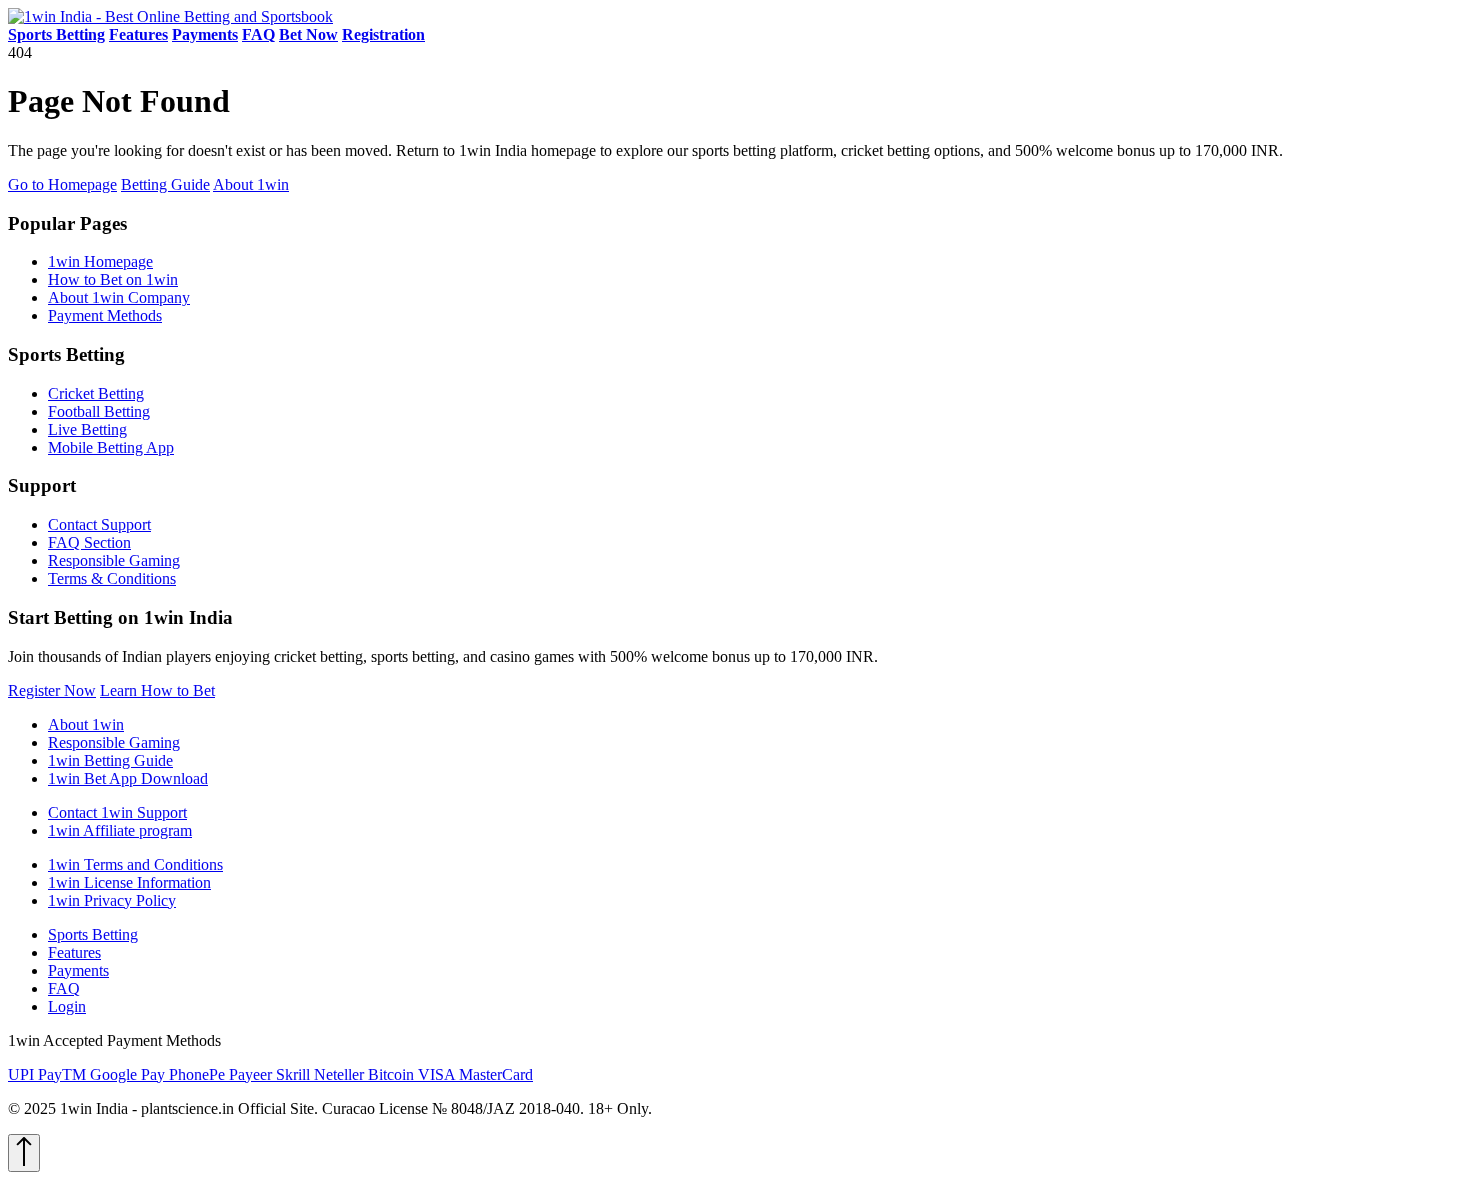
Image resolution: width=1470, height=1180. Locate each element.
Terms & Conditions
::::
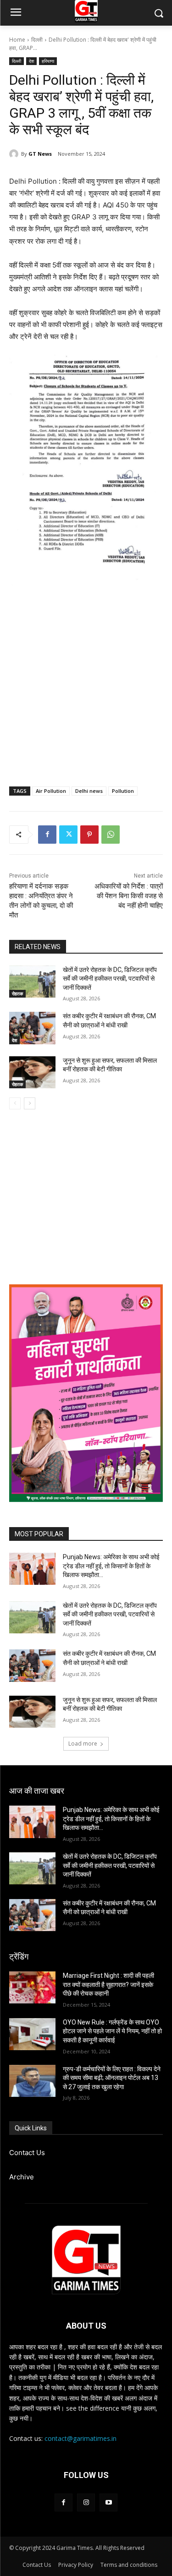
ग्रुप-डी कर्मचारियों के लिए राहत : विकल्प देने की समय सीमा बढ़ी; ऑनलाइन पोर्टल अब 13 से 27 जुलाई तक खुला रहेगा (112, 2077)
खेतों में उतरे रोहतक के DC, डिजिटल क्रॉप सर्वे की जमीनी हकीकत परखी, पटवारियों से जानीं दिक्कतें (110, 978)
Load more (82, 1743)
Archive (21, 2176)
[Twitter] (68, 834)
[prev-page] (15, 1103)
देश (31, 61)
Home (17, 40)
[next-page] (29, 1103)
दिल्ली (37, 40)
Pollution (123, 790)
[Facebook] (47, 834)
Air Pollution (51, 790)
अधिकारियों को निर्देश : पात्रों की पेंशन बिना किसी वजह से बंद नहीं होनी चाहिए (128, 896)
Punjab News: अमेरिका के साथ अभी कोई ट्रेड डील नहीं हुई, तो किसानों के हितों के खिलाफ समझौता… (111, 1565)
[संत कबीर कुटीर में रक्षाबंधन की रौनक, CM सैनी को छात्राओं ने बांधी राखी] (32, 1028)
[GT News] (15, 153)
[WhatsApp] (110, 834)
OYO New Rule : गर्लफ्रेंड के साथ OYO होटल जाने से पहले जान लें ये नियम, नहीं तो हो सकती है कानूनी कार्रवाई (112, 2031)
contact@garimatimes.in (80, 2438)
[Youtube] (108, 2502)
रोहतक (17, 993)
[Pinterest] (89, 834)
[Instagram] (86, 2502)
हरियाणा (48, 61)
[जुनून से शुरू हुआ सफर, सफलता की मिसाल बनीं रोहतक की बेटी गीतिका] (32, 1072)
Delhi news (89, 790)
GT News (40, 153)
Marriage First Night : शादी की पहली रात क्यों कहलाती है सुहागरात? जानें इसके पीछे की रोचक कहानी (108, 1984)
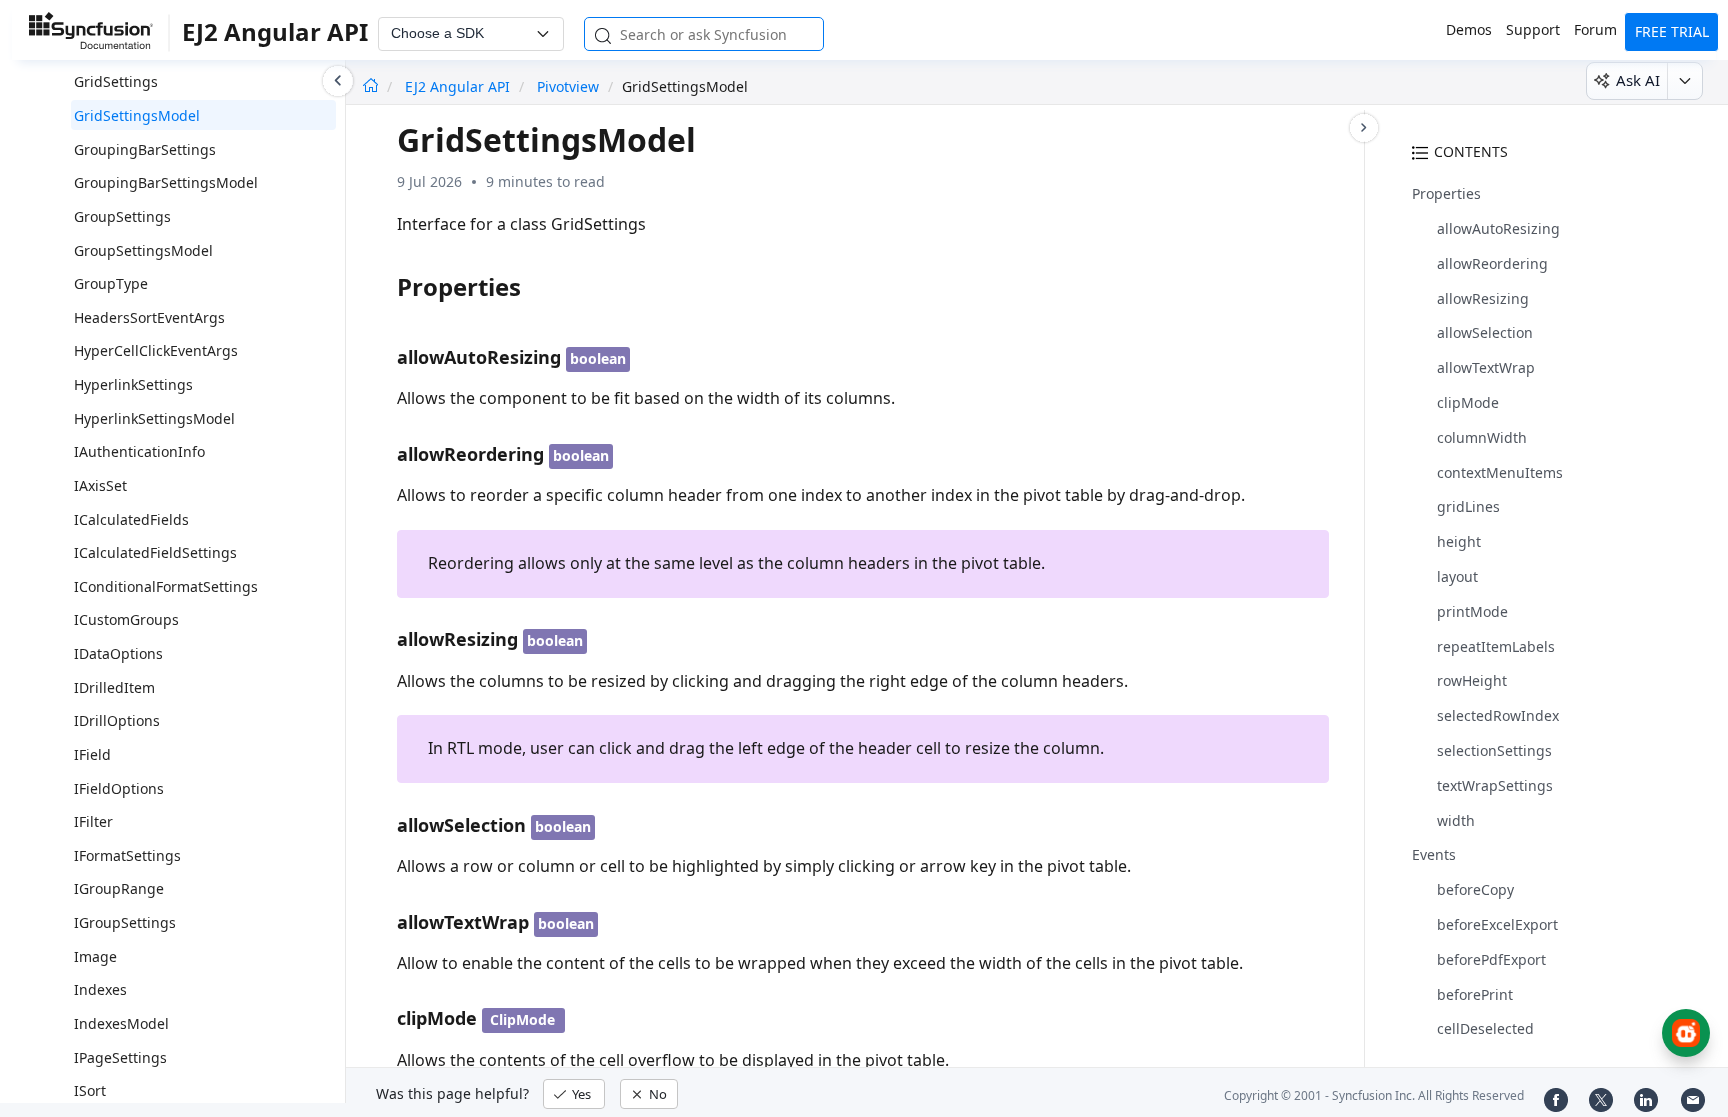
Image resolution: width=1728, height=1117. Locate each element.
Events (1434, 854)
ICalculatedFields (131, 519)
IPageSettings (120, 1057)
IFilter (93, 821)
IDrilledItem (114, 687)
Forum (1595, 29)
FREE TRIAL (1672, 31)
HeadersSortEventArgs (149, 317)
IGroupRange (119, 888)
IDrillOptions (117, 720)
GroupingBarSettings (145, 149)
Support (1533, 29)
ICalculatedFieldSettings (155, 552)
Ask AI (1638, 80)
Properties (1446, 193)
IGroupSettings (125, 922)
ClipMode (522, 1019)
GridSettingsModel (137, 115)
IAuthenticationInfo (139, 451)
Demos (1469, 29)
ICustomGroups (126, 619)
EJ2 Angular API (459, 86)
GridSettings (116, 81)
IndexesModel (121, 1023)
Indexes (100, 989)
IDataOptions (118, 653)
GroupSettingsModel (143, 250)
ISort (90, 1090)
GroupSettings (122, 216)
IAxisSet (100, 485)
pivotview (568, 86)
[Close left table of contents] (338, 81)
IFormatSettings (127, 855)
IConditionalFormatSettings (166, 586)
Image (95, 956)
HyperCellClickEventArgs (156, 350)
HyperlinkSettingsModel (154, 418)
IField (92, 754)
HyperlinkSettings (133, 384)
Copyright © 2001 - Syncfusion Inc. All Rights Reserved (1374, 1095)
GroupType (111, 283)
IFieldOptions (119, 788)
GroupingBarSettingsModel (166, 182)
::::
→ Exercise objective:
The answer is a number alone: how many lines of the data contain the string "Locate"?

→ Response to the exercise:
2